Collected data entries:
· · · · ·

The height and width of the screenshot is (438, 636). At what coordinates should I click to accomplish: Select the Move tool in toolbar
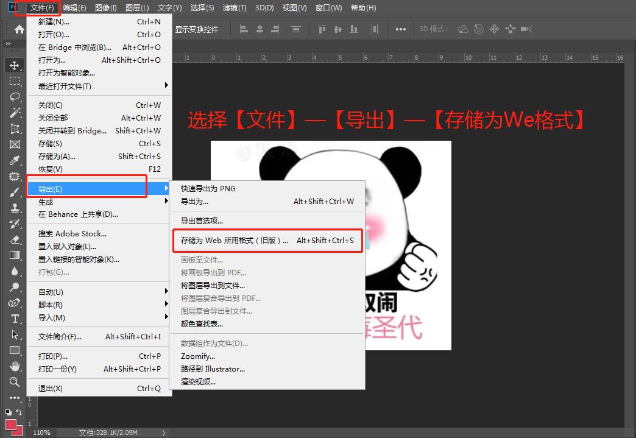coord(15,65)
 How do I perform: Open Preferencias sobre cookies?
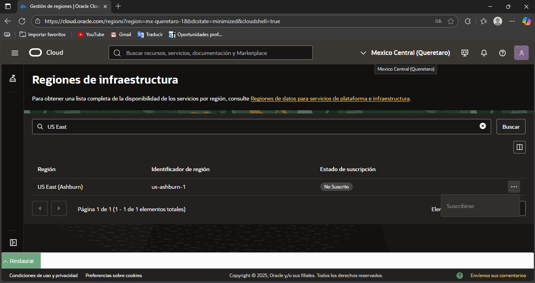click(114, 275)
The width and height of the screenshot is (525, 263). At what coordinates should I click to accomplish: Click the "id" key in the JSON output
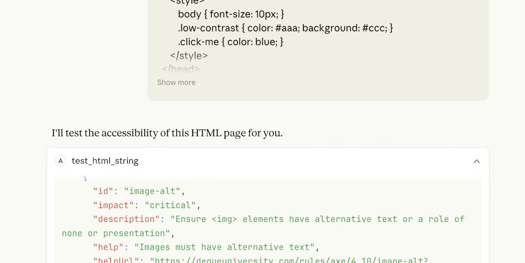pyautogui.click(x=103, y=191)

· · · · ·

WHAT YOU HAVE TO DO: The entries above should be retyped word for word, with all pictures omitted.

RESULT:
The height and width of the screenshot is (438, 636). At what coordinates should I click to accomplish: Select the Move tool in toolbar
coord(15,65)
 How do I perform: Open Preferencias sobre cookies?
click(114, 275)
The width and height of the screenshot is (525, 263). At what coordinates should I click to accomplish: Click the "id" key in the JSON output
pyautogui.click(x=103, y=191)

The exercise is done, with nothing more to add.